By using our website, you agree to the use of our cookies.


Monthly summary – January 2023


What a difference a month makes! While December posted a large drawdown in stock prices, January saw one of the strongest starts of a year ever. The widespread pessimism and hence relatively low equity exposures at the end of 2022 quickly changed into a risk-on sentiment, much to the chagrin of many large investment banks who had predicted further downward movements. This was not least seen in the losers of 2022. US technology companies and other high-multiple names, for instance, saw their stock prices soar in January, leading to an increase in the Nasdaq index of more than 10 percent.

Q4 earnings held up well 

Another positive ingredient to the investment community’s increased risk appetite was the start of the Q4 reporting season. Even though many companies had communicated uncertain outlooks for 2023, earnings held up well, again contradicting the doomsday view that permeated last year.

Central banks stayed in focus 

As has been the case for more than a year, investors’ focus remained firmly on central banks’ rate decisions. Following a period of fear that steep hikes would continue for an extended period, the general view changed slightly in January to a belief that many central banks would successively dampen the increases and then await the effects of a stricter monetary policy.

Warm winter winds in Europe 

Another (unusual) development that influenced investors positively was the weather in Europe. The much warmer than usual winter mitigated the disrupted flows of energy from Russia. Natural gas prices fell below pre-war levels, helping economic activity in the region. Subsequently, European equity markets outperformed the broader US markets as the negative effects of the war in Ukraine seemed to be less severe than expected going into 2023.

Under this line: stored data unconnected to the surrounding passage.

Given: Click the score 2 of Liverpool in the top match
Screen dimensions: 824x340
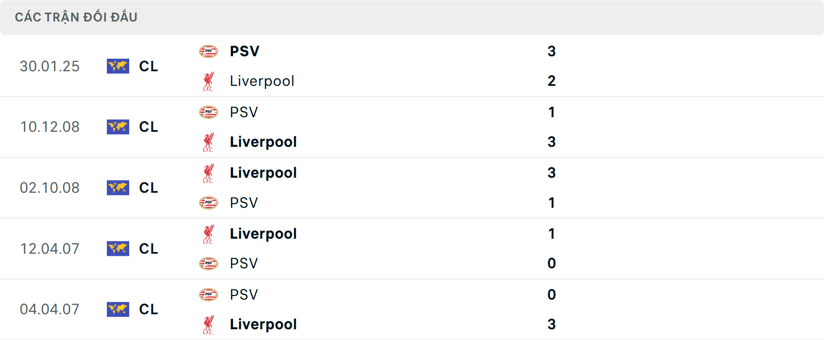Looking at the screenshot, I should tap(552, 81).
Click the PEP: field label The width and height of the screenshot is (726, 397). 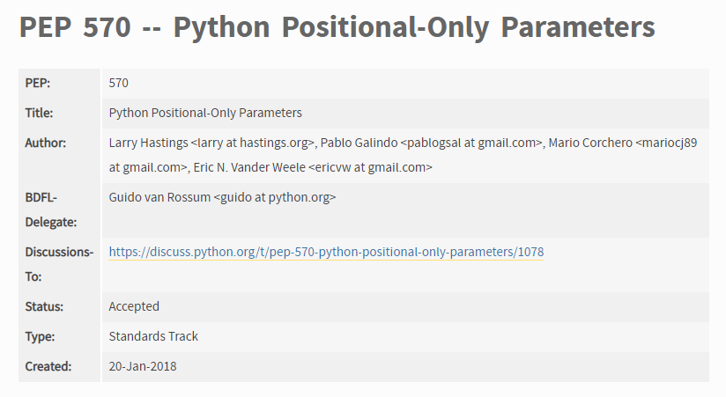click(x=38, y=83)
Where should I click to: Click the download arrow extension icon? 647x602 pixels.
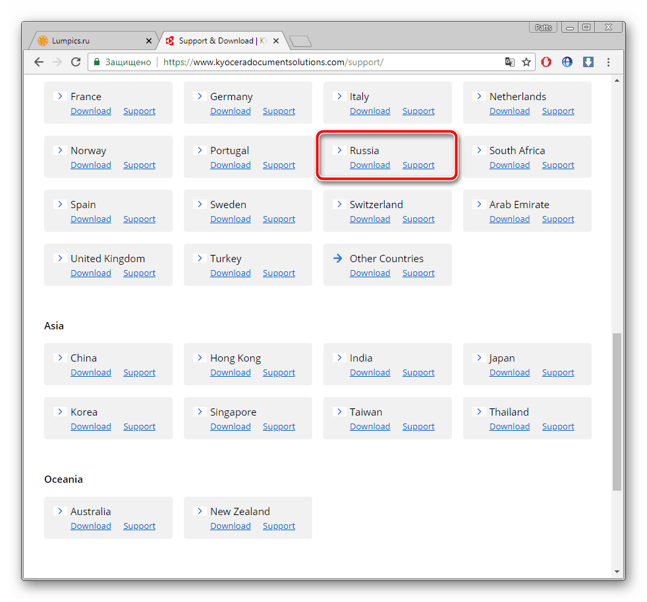(x=588, y=62)
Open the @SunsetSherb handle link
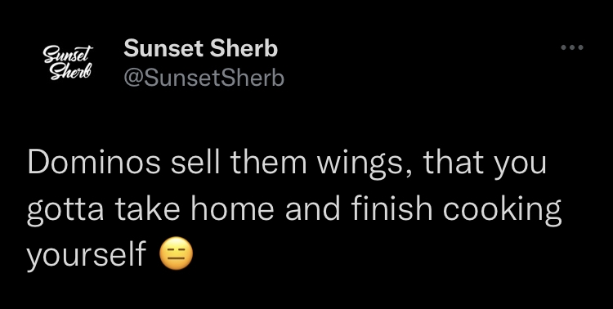 (x=204, y=78)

Increased support to Ukraine, and negotiations deemed far away

As far as the war in Ukraine was concerned, the stakes seemed to have been upped. Russia was observed to be amassing additional forces, presumably as preparations for a renewed offensive later this winter or early in the spring. The western powers, led by the US, pledged additional support, ranging from tanks to long distance missiles. The prospects of any negotiations were deemed to be more distant than ever.

Other news struggled to make headlines 

Apart from interest rates, earnings and the war, little else made headlines. The difficult process to appoint Kevin McCarthy as the speaker of the US House of Representatives following resistance from other Republican congressmen, was largely ignored by investors. Also, the looming debt ceiling faded into the background. The European Commission proposed wide-ranging subsidies to various industrial sectors in a response to the Biden administration’s IRA (Inflation Reduction Act), which could be seen as hampering global trade.

Remarkable comeback in January

Following a very tough year for equity investors, the world index made a remarkable comeback in January. With the exception of healthcare, which saw a marginal retreat, all global sectors advanced led by information technology and consumer discretionary. Geographically, all major stock markets rose with the Nasdaq and Hong Kong at the forefront, while Japan and the broader S&P500 trailed the MSCI world index.



The strong development in the world’s financial markets surprised many. With the benefit of hindsight, it is easy to find explanations. The earnings season began with relatively few profit warnings and many companies announced better than expected results. Stock sales due to tax considerations are common in many markets, and after a weak year, many such sales tend to take place in December and then decline significantly. This was the case this time around. After a sharp decline in the stock market, many growth stocks have now come down to levels that many long-term investors perceive as more reasonable. Once the market then stabilizes and rises, hedge funds will also be back in and cover short positions in order not to take excessive risks of ending up wrong-footed relative to the market, not least critically at the beginning of a new year.

The beginning of the end of interest rates hikes?

Most importantly, markets are now seeing the beginning of the end of interest rate hikes by the Fed, which historically tends to be a period of decent stock market developments. Inflation in the US is coming down significantly from very high levels and is expected to continue down markedly during the first half of the year. At the same time, the Chicago Fed’s measure of Financial Conditions (a measure of how favorable the climate is for financial assets) has improved for the stock market since last fall. In short, the conditions for the financial markets have become more generous, and accordingly asset prices are rising.

The sector may lag in this environment

The healthcare sector tends to lag in this type of market and may do so for some timeWe are hopeful of a stronger year this year if inflation continues to decline and then stabilize. Inflation is crucial. The lower the inflation, the lower the interest rates, and thus better are the conditions for growth companies.

The earnings season for the sector has just begun. Nothing indicates that it is weak, quite the opposite in fact. However, several companies are still suffering from tough comparisons due to Covid sales or the fact that the labor market has not yet succeeded in re-employing important specialists in healthcare. We are hopeful that this will happen. The longer the year goes on, the better the conditions for our sector will be. Other parts of the stock market may nevertheless have better outlooks when the economy’s wheel begins to spin and inflation gradually subsides. We believe the long-term prospects for growth in the healthcare sector are still good.